### [TASK MATERIAL]
————

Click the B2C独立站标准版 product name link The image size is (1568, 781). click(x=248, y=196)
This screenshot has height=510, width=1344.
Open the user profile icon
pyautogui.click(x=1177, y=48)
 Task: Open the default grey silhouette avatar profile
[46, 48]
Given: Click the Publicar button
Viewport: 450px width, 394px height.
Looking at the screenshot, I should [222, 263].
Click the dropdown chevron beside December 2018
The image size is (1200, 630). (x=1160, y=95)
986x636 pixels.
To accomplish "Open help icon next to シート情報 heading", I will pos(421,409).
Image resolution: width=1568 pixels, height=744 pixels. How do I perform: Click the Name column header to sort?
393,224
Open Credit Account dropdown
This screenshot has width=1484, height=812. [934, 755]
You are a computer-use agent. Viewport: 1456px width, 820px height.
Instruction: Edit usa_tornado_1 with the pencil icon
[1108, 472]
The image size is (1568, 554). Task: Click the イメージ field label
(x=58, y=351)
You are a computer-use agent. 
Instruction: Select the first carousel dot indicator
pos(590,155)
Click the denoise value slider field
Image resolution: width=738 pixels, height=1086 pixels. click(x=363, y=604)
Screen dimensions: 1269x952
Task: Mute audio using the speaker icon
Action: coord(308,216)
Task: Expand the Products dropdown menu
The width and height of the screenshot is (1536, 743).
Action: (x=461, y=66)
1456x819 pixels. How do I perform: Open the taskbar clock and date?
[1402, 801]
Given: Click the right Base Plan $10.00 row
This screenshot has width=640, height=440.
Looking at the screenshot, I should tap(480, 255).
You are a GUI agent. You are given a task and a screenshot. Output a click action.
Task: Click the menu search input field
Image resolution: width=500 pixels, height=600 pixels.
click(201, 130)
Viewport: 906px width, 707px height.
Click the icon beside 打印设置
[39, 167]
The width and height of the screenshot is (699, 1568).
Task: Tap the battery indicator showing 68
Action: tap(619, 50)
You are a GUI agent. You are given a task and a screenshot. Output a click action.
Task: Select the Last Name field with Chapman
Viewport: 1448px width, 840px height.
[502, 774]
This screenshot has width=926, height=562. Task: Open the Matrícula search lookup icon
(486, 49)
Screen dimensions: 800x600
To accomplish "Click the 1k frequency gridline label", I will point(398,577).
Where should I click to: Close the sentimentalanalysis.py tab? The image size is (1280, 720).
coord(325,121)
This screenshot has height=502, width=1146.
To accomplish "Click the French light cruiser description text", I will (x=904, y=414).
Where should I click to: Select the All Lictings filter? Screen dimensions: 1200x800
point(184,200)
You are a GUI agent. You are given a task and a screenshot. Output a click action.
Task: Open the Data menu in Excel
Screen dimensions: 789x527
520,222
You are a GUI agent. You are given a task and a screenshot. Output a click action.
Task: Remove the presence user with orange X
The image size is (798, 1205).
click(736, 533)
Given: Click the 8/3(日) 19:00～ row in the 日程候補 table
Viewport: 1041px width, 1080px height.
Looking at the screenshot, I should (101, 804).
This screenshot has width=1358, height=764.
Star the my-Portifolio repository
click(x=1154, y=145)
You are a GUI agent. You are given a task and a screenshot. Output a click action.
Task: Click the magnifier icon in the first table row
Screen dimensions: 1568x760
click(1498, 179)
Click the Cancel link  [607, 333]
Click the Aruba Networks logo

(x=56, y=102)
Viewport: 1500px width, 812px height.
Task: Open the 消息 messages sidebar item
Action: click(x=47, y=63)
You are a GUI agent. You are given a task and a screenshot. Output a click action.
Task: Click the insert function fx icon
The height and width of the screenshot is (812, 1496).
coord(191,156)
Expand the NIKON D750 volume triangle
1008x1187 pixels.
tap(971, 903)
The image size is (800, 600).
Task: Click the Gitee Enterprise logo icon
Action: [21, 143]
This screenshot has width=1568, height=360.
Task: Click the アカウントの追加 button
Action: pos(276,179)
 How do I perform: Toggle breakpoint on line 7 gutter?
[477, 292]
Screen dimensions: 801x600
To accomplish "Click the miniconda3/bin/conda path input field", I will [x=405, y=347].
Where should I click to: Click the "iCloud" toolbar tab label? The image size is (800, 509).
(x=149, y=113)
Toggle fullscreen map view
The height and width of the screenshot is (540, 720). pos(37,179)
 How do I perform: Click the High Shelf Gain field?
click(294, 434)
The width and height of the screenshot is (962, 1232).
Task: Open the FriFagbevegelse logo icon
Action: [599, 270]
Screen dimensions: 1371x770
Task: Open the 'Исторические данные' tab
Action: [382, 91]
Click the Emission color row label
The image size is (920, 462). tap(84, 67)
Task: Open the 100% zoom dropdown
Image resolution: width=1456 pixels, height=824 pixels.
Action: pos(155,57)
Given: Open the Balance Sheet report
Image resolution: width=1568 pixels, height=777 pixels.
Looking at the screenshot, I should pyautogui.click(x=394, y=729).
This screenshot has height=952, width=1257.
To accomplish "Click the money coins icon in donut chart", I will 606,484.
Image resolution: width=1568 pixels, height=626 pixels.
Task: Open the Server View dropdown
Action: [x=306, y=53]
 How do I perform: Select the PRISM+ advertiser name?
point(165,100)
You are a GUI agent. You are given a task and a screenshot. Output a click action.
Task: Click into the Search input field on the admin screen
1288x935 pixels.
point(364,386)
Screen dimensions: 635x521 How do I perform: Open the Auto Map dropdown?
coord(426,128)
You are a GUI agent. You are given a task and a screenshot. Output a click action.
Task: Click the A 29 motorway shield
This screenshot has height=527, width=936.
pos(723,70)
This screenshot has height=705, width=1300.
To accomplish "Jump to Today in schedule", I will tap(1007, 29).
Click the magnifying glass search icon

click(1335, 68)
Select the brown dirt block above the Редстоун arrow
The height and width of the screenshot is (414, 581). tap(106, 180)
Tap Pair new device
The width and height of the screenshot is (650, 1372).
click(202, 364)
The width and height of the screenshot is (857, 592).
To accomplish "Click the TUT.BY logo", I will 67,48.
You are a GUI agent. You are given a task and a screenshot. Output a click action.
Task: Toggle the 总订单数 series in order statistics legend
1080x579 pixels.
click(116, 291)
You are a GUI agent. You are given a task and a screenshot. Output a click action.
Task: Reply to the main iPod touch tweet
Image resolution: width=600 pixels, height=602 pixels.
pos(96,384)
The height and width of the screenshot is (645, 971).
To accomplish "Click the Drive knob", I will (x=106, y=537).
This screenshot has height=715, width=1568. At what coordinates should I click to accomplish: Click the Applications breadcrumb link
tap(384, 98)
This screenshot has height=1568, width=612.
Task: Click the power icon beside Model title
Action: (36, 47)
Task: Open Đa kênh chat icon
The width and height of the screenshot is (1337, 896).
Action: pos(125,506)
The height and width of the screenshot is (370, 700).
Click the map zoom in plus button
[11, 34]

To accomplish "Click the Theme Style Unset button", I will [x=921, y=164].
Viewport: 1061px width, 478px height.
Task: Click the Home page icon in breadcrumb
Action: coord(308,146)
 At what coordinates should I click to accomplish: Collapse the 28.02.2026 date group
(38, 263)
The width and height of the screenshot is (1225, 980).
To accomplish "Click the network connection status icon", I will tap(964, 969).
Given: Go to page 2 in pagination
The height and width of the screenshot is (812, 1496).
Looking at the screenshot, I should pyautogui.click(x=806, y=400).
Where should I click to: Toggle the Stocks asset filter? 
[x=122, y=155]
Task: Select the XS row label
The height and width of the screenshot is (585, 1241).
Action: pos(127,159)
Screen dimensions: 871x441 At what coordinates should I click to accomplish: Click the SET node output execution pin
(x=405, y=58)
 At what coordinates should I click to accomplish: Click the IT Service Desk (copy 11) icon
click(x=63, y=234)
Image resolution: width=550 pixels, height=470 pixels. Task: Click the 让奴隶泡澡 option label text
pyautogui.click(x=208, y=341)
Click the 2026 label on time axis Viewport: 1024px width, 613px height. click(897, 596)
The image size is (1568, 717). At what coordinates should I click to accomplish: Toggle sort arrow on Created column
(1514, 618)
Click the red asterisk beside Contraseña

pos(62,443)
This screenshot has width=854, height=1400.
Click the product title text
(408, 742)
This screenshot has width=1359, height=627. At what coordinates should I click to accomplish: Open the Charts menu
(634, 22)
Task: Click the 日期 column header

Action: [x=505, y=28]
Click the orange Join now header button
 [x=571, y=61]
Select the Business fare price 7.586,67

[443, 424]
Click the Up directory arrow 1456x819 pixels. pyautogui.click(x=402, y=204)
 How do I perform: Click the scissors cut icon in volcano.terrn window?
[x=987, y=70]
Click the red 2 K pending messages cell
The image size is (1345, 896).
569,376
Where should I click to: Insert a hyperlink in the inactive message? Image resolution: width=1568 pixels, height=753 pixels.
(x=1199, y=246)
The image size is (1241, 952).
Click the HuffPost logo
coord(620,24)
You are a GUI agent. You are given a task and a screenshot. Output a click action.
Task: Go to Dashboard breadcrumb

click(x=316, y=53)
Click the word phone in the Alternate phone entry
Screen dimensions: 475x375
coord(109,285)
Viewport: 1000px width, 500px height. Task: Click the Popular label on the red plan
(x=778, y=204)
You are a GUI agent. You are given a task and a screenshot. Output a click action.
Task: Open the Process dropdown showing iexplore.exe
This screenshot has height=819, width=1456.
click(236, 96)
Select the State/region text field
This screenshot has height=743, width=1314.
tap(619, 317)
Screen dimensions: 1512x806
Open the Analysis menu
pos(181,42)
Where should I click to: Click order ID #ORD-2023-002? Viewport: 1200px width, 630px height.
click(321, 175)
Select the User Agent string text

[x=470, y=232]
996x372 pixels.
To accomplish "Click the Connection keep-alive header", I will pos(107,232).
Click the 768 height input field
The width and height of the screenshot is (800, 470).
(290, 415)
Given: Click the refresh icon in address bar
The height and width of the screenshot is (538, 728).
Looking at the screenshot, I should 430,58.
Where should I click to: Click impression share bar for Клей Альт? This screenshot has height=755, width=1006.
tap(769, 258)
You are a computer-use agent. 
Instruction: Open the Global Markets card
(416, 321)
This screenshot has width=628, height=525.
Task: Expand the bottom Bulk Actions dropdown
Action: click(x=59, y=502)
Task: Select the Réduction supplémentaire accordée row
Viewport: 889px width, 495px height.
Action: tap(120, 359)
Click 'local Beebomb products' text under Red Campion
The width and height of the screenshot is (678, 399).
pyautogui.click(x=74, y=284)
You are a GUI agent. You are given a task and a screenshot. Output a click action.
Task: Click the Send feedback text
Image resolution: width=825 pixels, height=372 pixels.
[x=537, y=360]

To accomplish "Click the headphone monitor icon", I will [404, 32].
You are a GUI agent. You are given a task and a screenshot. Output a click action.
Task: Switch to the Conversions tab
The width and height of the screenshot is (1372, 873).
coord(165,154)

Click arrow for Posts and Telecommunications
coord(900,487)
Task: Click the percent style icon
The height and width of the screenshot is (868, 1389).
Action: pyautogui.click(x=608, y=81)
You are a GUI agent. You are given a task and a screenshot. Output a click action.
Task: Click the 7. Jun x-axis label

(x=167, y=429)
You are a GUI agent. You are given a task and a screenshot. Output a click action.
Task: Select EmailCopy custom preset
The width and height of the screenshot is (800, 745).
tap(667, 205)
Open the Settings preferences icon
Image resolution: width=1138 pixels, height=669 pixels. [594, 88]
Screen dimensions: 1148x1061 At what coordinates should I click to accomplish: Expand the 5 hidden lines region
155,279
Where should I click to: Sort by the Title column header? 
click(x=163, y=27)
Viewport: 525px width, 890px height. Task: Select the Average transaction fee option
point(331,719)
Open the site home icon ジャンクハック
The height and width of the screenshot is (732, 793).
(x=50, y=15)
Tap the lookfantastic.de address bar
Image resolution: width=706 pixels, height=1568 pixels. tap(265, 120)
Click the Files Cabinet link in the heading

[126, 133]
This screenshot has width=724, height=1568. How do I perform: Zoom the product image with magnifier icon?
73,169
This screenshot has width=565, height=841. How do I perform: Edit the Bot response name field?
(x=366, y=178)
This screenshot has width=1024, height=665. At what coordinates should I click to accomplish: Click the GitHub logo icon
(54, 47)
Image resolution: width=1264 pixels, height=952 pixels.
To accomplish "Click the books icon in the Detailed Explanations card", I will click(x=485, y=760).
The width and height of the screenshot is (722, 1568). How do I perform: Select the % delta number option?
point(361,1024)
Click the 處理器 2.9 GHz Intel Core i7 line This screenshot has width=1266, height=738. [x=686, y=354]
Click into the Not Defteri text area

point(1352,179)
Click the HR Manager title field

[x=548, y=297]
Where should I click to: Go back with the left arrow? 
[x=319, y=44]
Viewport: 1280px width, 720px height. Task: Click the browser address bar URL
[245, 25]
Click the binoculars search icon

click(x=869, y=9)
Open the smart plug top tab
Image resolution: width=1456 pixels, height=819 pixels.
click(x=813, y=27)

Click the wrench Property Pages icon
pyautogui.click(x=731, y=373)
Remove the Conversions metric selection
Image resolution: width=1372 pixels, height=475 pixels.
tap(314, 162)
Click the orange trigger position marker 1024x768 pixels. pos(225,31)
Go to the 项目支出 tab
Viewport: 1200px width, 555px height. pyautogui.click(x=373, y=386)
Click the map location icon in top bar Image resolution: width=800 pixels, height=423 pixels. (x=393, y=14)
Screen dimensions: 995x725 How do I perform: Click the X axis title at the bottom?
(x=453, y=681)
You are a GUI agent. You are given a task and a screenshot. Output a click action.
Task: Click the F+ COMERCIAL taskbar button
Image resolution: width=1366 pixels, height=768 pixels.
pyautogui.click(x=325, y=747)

————

### [TASK STATEMENT]
Lay out the records above as a numbered list, starting at the line that contains "Screen dimensions: 871x441" and ending at the line that contains "pyautogui.click(x=208, y=341)", with both of those lines included and any blank lines omitted.

### [SOLUTION FOR THIS TASK]
1. Screen dimensions: 871x441 At what coordinates should I click to accomplish: Click the SET node output execution pin
2. (x=405, y=58)
3.  At what coordinates should I click to accomplish: Click the IT Service Desk (copy 11) icon
4. click(x=63, y=234)
5. Image resolution: width=550 pixels, height=470 pixels. Task: Click the 让奴隶泡澡 option label text
6. pyautogui.click(x=208, y=341)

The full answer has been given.